By this " I didn't test this theory with the paddles yet," did you mean that you hadn't used the paddles in your test cuts which had misalignment issues? If so, what did you use to register against the edge when you made the first mortise?

I was joining a pair of 1x2's to a 1x4 to create a channel to wrap/capture a wrought iron railing to provide a wider contact point for a baby gate.  The 1x2's were around 2/3 the overall length of the 1x4, and the 1x2s were two slightly different lengths, and it didn't bother me enough to make them the same length.  I used the paddle on the 1x2 on a horizontal plunge, and then lined the edge of the 1x2 up with the etched line in the base of the domino to start the vertical plunges in the 1x4.  If they were off, it wasn't going to hurt anything because the rest of the mortises were going to align from each other, rather than from the edge, and the 1x2s weren't placed with any necessary precision (other than mostly-centered lengthwise on the 1x4).  It was a quick-and-dirty project that I just needed to get knocked out.

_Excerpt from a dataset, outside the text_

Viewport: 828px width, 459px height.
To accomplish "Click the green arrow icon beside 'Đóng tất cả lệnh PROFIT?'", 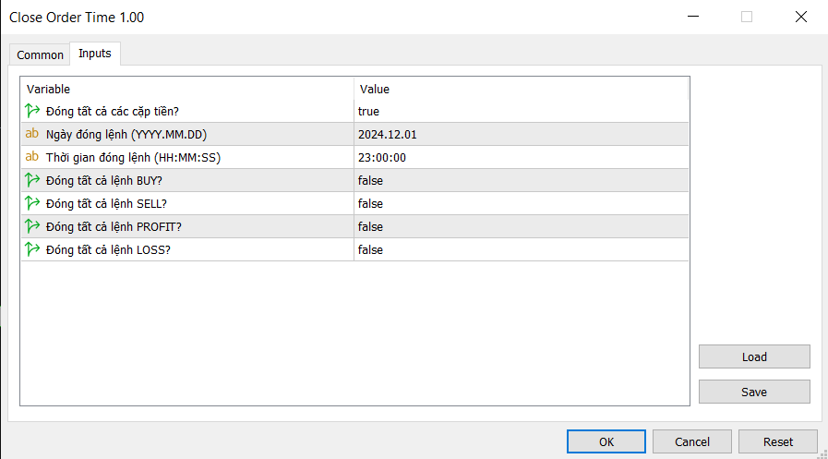I will (x=32, y=226).
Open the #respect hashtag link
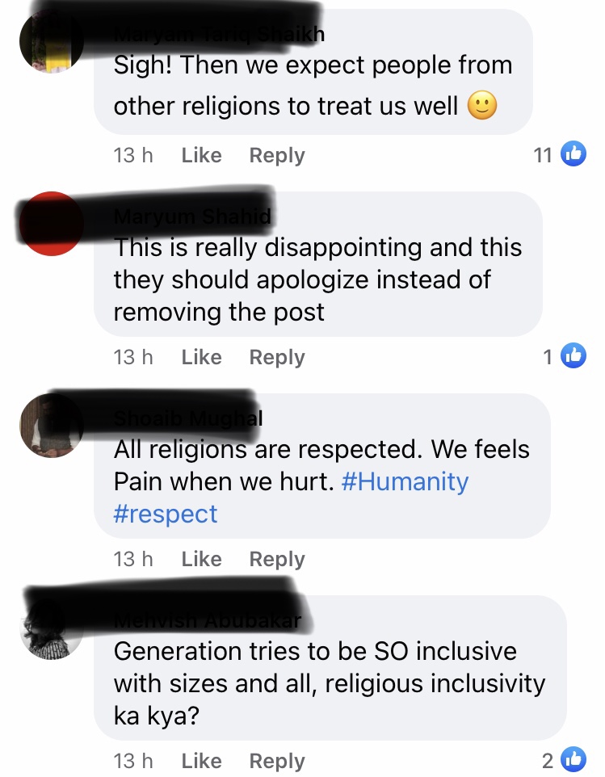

@squall_line when you say your cutter head is off-center, do you mean it doesn't line up with the etched mark on the base? I'm asking because I just tried to calibrate my 2007 vintage Domino and mine is off the better part of 1mm. I'm debating sending it in for calibration if that's possible.

Because of this issue there is not enough adjustment range in the clear cursor to get it to align. My pins are also off, but they are adjustable so I should be able to correct that problem.

Thanks.

RMW

I think it might be, but I'm not sure.  And yes, that would be off-center in relation to the etched centerline on the base plate and/or cursor in the window.  This is on a fairly recent-vintage model from Recon, but I have an old classic-systainer'ed model with the pins that hasn't come out of its case since I purchased it last summer.  I would imagine for as much as it was used by its former owner, it's been dialed in, but maybe not.

I really just need to set aside a weekend to dial in all of my equipment, honestly.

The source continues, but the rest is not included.